Self-assembling two-dimensional quasicrystals in simple systems of monodisperse soft-core disks

TL;DR

This paper demonstrates that monodisperse, isotropic soft-core disks can self-assemble into complex two-dimensional quasicrystals, including dodecagonal and octagonal types, without requiring multiple length scales or anisotropic interactions.

Contribution

It reveals the novel self-assembly of quasicrystals from simple, isotropic particles, challenging previous assumptions about the complexity needed for quasicrystal formation.

Findings

Self-assembly of dodecagonal and octagonal quasicrystals in soft-core disks.

Particles tend to form pentagons as fundamental elements.

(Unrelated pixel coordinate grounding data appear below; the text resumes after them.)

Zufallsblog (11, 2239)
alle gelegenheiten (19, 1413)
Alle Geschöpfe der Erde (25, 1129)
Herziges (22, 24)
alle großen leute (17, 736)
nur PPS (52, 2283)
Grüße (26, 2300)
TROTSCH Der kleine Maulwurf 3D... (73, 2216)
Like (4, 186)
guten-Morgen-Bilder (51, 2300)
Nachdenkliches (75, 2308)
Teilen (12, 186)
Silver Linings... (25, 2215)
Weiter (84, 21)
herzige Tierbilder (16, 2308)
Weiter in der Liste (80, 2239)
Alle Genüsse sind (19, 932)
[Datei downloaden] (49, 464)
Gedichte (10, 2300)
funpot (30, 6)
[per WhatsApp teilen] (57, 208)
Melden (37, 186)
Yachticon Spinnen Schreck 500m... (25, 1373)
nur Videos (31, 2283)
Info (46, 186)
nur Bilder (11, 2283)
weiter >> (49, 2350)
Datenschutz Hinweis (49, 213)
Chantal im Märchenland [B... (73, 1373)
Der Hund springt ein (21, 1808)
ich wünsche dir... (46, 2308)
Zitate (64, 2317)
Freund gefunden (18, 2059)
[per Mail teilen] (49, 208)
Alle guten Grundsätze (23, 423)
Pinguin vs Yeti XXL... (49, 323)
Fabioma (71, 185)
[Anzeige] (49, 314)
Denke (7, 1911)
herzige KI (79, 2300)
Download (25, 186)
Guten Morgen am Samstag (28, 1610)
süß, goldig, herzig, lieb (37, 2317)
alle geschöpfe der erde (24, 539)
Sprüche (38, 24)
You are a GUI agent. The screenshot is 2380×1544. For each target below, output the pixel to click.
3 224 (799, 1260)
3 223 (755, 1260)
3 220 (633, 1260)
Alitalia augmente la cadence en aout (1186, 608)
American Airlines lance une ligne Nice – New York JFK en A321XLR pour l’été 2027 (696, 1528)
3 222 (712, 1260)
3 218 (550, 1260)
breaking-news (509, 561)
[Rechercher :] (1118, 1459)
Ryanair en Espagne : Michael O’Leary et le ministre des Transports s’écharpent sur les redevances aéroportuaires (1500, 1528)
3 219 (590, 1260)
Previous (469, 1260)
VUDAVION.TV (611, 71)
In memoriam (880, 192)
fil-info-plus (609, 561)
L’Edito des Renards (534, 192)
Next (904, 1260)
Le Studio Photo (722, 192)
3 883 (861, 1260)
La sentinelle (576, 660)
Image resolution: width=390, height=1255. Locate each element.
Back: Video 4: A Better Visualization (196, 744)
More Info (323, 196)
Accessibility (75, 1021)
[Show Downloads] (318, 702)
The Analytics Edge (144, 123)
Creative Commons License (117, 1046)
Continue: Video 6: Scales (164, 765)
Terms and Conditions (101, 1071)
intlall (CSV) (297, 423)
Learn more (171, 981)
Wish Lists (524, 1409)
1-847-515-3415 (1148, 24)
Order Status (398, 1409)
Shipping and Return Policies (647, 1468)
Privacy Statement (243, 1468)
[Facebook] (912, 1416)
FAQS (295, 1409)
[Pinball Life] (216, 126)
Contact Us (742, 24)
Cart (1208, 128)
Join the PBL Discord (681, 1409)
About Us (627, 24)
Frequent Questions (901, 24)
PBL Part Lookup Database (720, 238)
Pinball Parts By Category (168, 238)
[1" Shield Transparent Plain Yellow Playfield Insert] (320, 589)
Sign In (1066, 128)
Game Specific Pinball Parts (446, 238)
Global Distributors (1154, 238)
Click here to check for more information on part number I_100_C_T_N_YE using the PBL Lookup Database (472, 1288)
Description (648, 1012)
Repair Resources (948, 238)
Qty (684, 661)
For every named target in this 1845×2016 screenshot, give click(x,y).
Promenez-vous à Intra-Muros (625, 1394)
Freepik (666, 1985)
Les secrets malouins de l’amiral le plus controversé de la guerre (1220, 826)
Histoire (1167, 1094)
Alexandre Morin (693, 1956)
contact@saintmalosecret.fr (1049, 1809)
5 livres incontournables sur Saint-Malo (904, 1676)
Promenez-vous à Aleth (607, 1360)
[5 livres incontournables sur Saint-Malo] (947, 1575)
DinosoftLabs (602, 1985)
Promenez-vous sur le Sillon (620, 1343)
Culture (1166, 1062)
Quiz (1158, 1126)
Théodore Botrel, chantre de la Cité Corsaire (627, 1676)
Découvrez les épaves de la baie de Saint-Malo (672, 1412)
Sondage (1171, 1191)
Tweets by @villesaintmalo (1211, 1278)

Quasicrystals form without multiple length scales or anisotropic interactions.

Abstract

In previous approaches to form quasicrystals, multiple competing length scales involved in particle size, shape or interaction potential are believed to be necessary. It is unexpected that quasicrystals can be self-assembled by monodisperse, isotropic particles interacting via a simple potential without multiple length scales. Here we report the surprising finding of the self-assembly of such quasicrystals in two dimensional systems of soft-core disks interacting via repulsions. We find not only dodecagonal but also octagonal quasicrystals, which have not been found yet in soft quasicrystals. In the self-assembly of such unexpected quasicrystals, particles tend to form pentagons, which are essential elements to form the quasicrystalline order. Our findings pave an unexpected and simple way to form quasicrystals and pose a new challenge for theoretical understanding of quasicrystals.